# [INFORMATION GIVEN]
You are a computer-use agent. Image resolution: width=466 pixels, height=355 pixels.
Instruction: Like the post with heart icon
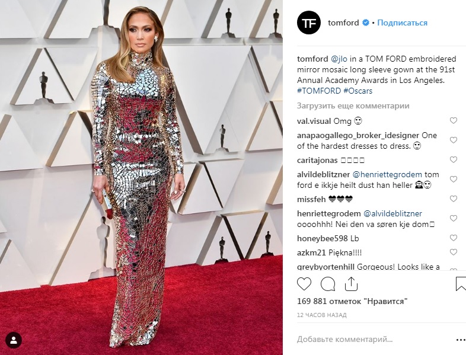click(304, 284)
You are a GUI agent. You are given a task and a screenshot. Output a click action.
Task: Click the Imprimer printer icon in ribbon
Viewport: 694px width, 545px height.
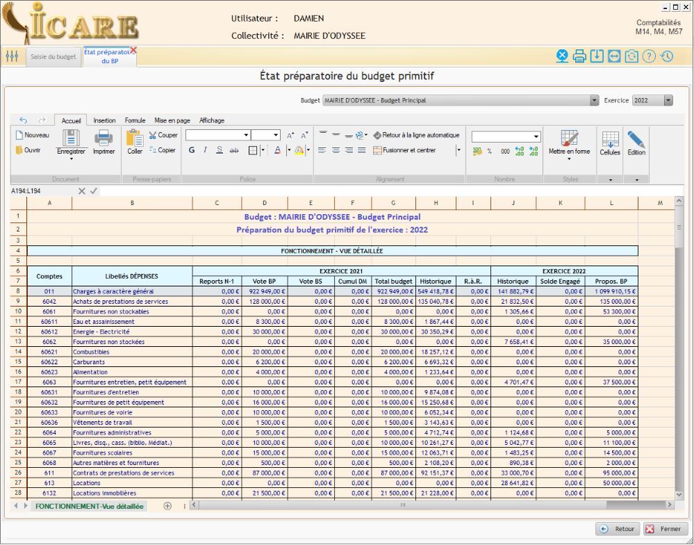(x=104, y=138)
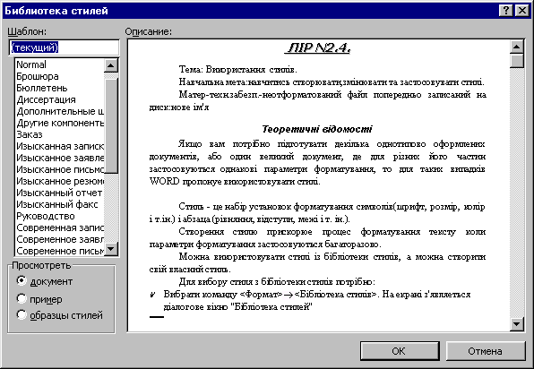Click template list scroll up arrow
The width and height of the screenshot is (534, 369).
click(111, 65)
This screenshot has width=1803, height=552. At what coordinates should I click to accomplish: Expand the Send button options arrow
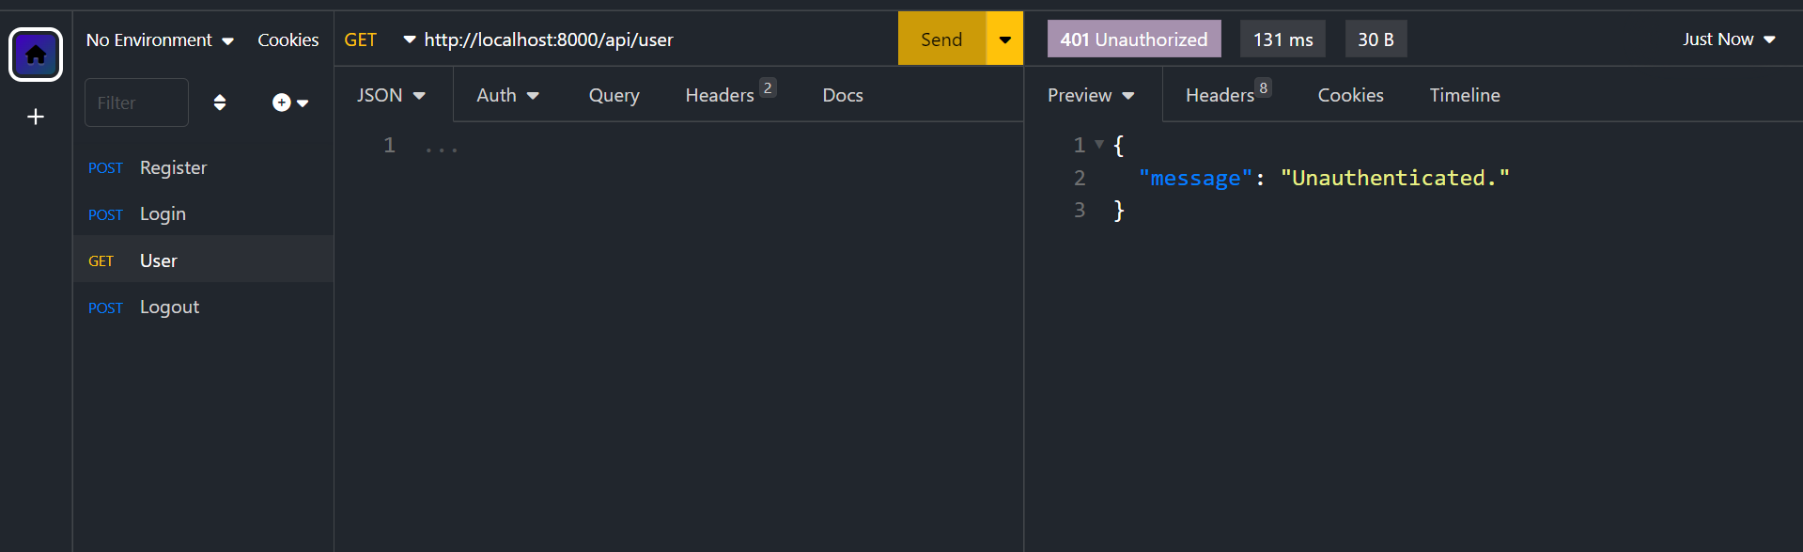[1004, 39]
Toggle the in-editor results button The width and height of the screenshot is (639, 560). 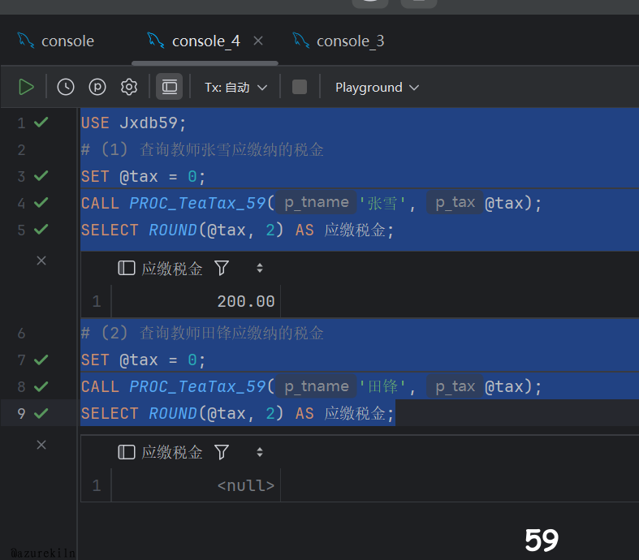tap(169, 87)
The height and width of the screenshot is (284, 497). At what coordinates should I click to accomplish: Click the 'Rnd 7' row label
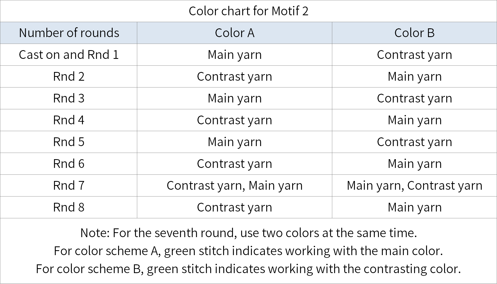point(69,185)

# [ACTIVITY]
Leave the pictures out and repeat exactly the lines from the beginning of the records to the line bearing "Task: Click the", both ends counted.

# [EXERCISE OUTPUT]
You are a computer-use agent. Image resolution: width=466 pixels, height=355 pixels.
Instruction: Like the post with heart icon
click(304, 284)
You are a GUI agent. You are given a task and a screenshot. Output a click action.
Task: Click the Imprimer printer icon in ribbon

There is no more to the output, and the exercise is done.